# Stated exercise
Reproduce the part of the records that opens with the line containing "Click the 39833.65 high marker on chart" and closes with the line containing "click(1170, 49)", both lines included, with every character kept as it stands.

Records for locating displayed items:
━━━━━━━━━━━━━━━━━━━━━━━━━━━━━━
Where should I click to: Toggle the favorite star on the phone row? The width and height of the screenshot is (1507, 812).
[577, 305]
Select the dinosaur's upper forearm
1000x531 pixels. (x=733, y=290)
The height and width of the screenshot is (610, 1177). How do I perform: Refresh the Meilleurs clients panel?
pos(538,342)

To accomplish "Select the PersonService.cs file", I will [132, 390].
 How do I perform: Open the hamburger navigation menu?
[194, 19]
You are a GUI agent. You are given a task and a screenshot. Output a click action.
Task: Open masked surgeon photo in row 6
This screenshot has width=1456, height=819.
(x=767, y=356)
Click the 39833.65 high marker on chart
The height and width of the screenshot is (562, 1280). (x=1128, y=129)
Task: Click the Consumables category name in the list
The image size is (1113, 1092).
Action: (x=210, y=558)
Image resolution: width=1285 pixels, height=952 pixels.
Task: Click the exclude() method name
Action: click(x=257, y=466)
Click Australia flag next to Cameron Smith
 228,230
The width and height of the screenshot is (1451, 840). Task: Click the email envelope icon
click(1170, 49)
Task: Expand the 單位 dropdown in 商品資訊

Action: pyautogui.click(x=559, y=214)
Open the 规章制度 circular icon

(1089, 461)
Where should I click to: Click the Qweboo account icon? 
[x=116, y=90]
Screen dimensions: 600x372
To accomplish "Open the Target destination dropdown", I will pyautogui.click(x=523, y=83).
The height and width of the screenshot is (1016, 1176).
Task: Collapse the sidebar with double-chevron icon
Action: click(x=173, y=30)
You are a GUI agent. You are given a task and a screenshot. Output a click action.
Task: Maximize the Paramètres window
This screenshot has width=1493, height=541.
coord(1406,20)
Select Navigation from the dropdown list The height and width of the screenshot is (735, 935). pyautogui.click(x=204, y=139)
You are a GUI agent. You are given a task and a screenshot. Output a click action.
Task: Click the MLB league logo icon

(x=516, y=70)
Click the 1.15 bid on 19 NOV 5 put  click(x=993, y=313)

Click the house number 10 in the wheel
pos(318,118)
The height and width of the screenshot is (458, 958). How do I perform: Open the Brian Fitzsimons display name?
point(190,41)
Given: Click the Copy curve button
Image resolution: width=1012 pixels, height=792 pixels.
━━━━━━━━━━━━━━━━━━━━━━━━━━━━━━
# Result for this task
Click the 39833.65 high marker on chart
The height and width of the screenshot is (562, 1280). (x=1128, y=129)
Task: Click the Consumables category name in the list
The image size is (1113, 1092).
Action: (x=210, y=558)
Image resolution: width=1285 pixels, height=952 pixels.
Task: Click the exclude() method name
Action: click(x=257, y=466)
Click Australia flag next to Cameron Smith
 228,230
The width and height of the screenshot is (1451, 840). Task: Click the email envelope icon
click(1170, 49)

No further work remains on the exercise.